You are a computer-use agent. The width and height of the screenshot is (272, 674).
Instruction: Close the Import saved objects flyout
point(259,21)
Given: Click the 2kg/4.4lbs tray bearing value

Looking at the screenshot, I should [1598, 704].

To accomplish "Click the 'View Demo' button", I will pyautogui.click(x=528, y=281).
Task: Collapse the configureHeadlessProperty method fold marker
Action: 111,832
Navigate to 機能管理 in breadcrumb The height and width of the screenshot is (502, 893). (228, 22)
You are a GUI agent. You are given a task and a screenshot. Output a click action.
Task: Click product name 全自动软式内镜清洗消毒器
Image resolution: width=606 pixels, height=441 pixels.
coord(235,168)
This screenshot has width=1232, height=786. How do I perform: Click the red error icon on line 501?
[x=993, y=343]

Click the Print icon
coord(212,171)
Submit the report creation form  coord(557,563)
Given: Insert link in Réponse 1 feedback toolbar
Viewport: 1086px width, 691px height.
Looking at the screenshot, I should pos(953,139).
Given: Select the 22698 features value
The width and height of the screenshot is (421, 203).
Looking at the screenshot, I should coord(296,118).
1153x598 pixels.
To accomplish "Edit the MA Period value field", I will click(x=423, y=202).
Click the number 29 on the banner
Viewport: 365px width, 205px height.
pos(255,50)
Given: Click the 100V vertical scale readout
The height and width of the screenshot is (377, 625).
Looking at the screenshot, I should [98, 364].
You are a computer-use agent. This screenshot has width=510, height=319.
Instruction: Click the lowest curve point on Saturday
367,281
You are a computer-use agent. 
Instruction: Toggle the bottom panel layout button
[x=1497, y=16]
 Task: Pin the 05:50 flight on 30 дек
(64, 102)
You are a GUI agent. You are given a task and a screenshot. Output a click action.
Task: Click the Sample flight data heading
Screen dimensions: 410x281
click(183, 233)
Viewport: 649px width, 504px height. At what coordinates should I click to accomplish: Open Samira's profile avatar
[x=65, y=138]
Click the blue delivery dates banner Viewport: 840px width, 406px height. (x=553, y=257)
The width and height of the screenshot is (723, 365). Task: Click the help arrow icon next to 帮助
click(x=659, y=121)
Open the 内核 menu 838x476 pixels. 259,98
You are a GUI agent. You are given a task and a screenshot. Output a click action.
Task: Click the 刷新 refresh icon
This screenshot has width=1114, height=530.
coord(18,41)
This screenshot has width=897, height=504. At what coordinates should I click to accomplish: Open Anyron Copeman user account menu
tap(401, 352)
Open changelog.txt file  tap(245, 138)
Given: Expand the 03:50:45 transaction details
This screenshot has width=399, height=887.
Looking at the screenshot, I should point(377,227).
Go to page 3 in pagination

### To do
Copy all of the rows above exactly as they appear, line for line.

### Task answer
You are a computer-use agent. The width and height of the screenshot is (272, 674).
Instruction: Close the Import saved objects flyout
point(259,21)
Given: Click the 2kg/4.4lbs tray bearing value

Looking at the screenshot, I should [1598, 704].

To accomplish "Click the 'View Demo' button", I will pyautogui.click(x=528, y=281).
Task: Collapse the configureHeadlessProperty method fold marker
Action: 111,832
Navigate to 機能管理 in breadcrumb The height and width of the screenshot is (502, 893). (228, 22)
You are a GUI agent. You are given a task and a screenshot. Output a click action.
Task: Click product name 全自动软式内镜清洗消毒器
Image resolution: width=606 pixels, height=441 pixels.
coord(235,168)
This screenshot has width=1232, height=786. How do I perform: Click the red error icon on line 501?
[x=993, y=343]

Click the Print icon
coord(212,171)
Submit the report creation form  coord(557,563)
Given: Insert link in Réponse 1 feedback toolbar
Viewport: 1086px width, 691px height.
Looking at the screenshot, I should pos(953,139).
Given: Select the 22698 features value
The width and height of the screenshot is (421, 203).
Looking at the screenshot, I should coord(296,118).
1153x598 pixels.
To accomplish "Edit the MA Period value field", I will click(x=423, y=202).
Click the number 29 on the banner
Viewport: 365px width, 205px height.
pos(255,50)
Given: Click the 100V vertical scale readout
The height and width of the screenshot is (377, 625).
Looking at the screenshot, I should [98, 364].
You are a computer-use agent. This screenshot has width=510, height=319.
Instruction: Click the lowest curve point on Saturday
367,281
You are a computer-use agent. 
Instruction: Toggle the bottom panel layout button
[x=1497, y=16]
 Task: Pin the 05:50 flight on 30 дек
(64, 102)
You are a GUI agent. You are given a task and a screenshot. Output a click action.
Task: Click the Sample flight data heading
Screen dimensions: 410x281
click(183, 233)
Viewport: 649px width, 504px height. At what coordinates should I click to accomplish: Open Samira's profile avatar
[x=65, y=138]
Click the blue delivery dates banner Viewport: 840px width, 406px height. (x=553, y=257)
The width and height of the screenshot is (723, 365). Task: Click the help arrow icon next to 帮助
click(x=659, y=121)
Open the 内核 menu 838x476 pixels. 259,98
You are a GUI agent. You are given a task and a screenshot. Output a click action.
Task: Click the 刷新 refresh icon
This screenshot has width=1114, height=530.
coord(18,41)
This screenshot has width=897, height=504. At what coordinates should I click to accomplish: Open Anyron Copeman user account menu
tap(401, 352)
Open changelog.txt file  tap(245, 138)
Given: Expand the 03:50:45 transaction details
This screenshot has width=399, height=887.
Looking at the screenshot, I should point(377,227).
Go to page 3 in pagination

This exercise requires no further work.